High street newsagent WH Smith (LON:SMWH) has become the latest UK retailer to announce a restructuring plan after sales were slashed by the impact of the coronavirus pandemic in the first half of 2020.
The firm has reportedly begun to consider axing as many as 1,500 jobs – 11% of its total workforce – primarily across its airport and train station sites, which have suffered from the near-paralysis of the travel industry during the peak of the lockdown.

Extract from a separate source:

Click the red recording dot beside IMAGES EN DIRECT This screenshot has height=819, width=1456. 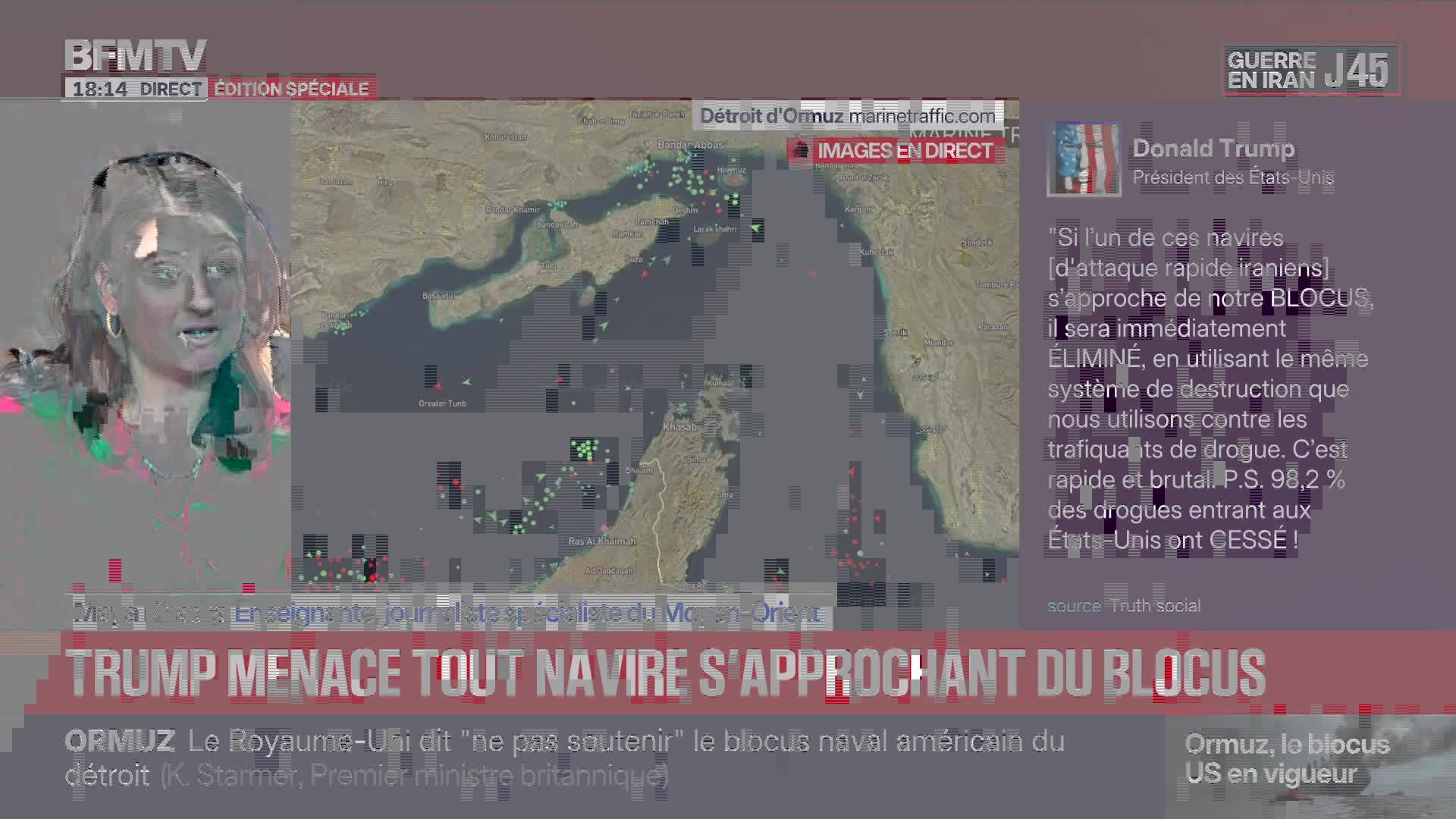tap(800, 150)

Revenue across WH Smith’s travel arm was down by 92% in April and May, and although some stores have reopened since global travel restrictions have been incrementally loosened, sales were still a sore 73% below average during July. The company has now reopened 53% of its UK travel branches, citing its focus on ‘increasing average transaction value in these locations’ in the coming months.

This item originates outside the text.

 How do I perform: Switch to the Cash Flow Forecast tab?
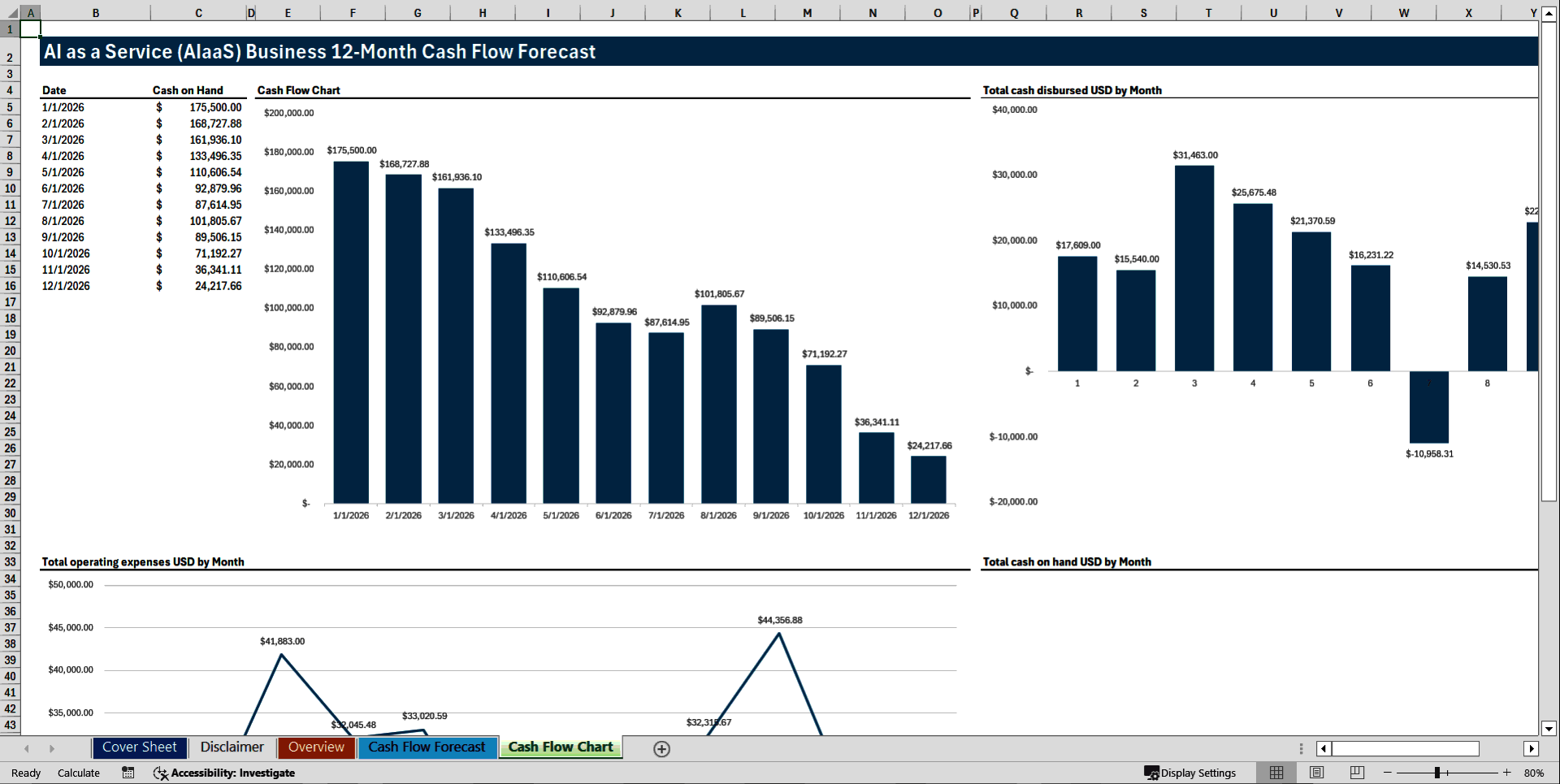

WH Smith’s high street stores have started to recover as consumer appetite returns, after revenue slipped by 71% in April amid widespread store closures and an almost universal plunge in retail sales. In July, WH Smith reported its high street sites had benefitted from the relaxation of lockdown rules, but sales were still down 25% year-on-year.
Last year WH Smith made £155 million in profit, but has warned that its proposed restructuring could cost the company between £15-19 million. It reassured investors that its liquidity position remains nonetheless ‘consistent’, citing as-yet-undrawn revolving credit facility of £200 million and bank facility of £120 million, as well as its eligibility for the UK government’s Covid Corporate Financing Facility scheme.

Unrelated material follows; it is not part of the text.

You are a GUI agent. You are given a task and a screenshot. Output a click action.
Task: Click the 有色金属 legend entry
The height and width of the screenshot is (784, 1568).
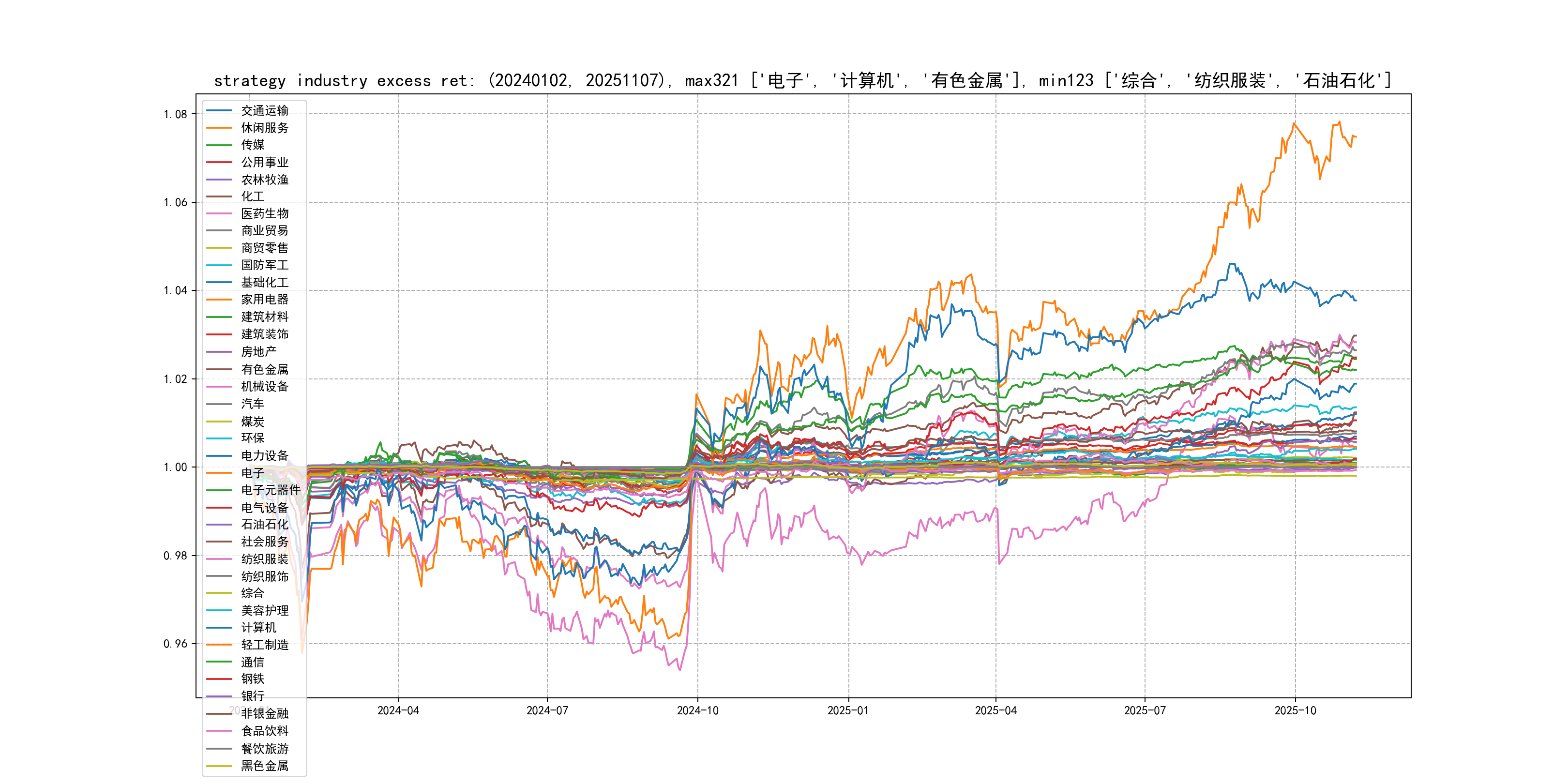click(x=264, y=369)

However, the FTSE 250-listed company admitted that the impact of the pandemic looks set to see WH Smith make a £70-75 million pre-tax loss for the year ending August 2020. The firm’s trading update contained a comment on the impending restructuring plans:
“As a result of the impact on passenger numbers and lower footfall on the UK high street, we have taken the difficult decision to review our store operations across both our Travel and High Street businesses. We are now starting a collective consultation on a proposed restructure which could lead to up to c.1,500 roles becoming redundant. This has been a very difficult decision and we are committed to supporting all our colleagues throughout this process and ensuring it is conducted fairly”.
Chief executive Carl Cowling provided a statement as part of WH Smith’s trading update, saying:
“In our Travel business, while we are beginning to see early signs of recovery in some of our markets, the speed of recovery continues to be slow. At the same time, while there has been some progress in our High Street business, it does continue to be adversely affected by low levels of footfall. As a result, we now need to take further action to reduce costs across our businesses.
“I regret that this will have an impact on a significant number of colleagues whose roles will be affected by these necessary actions, and we will do everything we can to support them at this challenging time”.
Despite the firm’s less than stellar news, WH Smith’s share price seems unfazed – in fact, it is actually up by 1.12% to 996.50p at BST 15:02 05/08/20, compared to a decidedly more dire picture when shares slipped by 12.41% back in March.
Nevertheless, shares are still well below the year high of 2660.00p recorded in December 2019.